Ini pengingat buat kita semua wahai guru, nggak usah takut bahas topik apapun dengan siswa, termasuk topik seks. Bahas aja dengan SERSAN, serius tapi santai. Yakin deh, kelas akan jadi asyik, pelajaran tetap masuk di hati.

Sex Education di Kelas Sastra

Wanita itu meraihkan lengannya, di bawah tengkuk Gadis Pantai, mendudukkannya, merapikan rambutnya yang kacau balau, membenahi baju dan kainnya yang lepas porak-poranda, menarik-narik seprai yang berkerut di sana-sini.
“Ooh! Mas Nganten tidak sakit,” katanya bujang sekali lagi, dan menurunkannya dari ranjang.
“mBok,” sepantun panggilan dengan suara lembut.
“Tidak apa-apa Mas Nganten. Yang sudah terjadi ini takkan terulang lagi.”
“Apa yang sudah terjadi, mBok?”
Dan setelah Gadis Pantai terpapah berdiri, bujang menunjuk pada seprai yang dihiasi beberapa titik merah kecoklatan, berkata, “Sedikit kesakitan Mas Nganten, dan beberapa titik darah setelah setengah tahun ini tidaklah apa-apa.”
(Gadis Pantai, 2003: 73)

Murid-murid kelas 10 SMA antuasias sekali ketika saya bercerita bagian roman Pramoedya di atas. Mereka melongo, sambil cekikikan juga. Tentu saja yang cekikikan itu saya tembak pertanyaan, apa dugaan kamu tentang peristiwa yang baru saja terjadi?

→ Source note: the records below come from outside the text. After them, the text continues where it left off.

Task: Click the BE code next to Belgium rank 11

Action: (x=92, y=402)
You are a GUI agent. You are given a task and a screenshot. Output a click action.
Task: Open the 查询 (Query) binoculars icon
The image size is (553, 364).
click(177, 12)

Ada yang menduga Gadis Pantai baru saja menstruasi, ada pula yang menduga baru saja terjadi hubungan intim persetubuhan. Reaksi kelas tentu saja seru, beberapa lelaki tertawa-tawa, perempuan meringis. Saya atasi keriuhan kelas dengan berkata, “tenang, ini bukan bokep.” Kelas malah kembali tertawa.

Saya bilang, inilah asyiknya belajar novel, ada banyak cerita yang bisa kita pakai belajar hal-hal di luar sastra. Kita sedang belajar biologi reproduksi. It’s sex education! Murid dipersilakan menyampaikan apa pengetahuan mereka kepada teman lain di kelas. Tentu saja guru berperan untuk mengatur diskusi panas ini. Murid berpikir, apa yang terjadi pada seorang gadis usia 14 tahun jika ia melakukan hubungan seks dalam keadaan tak sadar? Mengapa ada luka dari tubuh si Gadis? Mengapa si Gadis kemudian mempertanyakan kecantikan dirinya? Apa yang terjadi pada psikis anak itu?

Ada murid yang bisa bilang bahwa Bendoro telah memperkosa Gadis Pantai. Ada juga kemudian yang bisa menyimpulkan bahwa luka tubuh bisa juga mengakibatkan luka batin. Ya, analisis bagus lahir dari pemahaman nalar yang baik. Nalar yang baik bisa ditempa di kelas sastra, yang isinya membaca karya dari rasa beragam ilmu lainnya.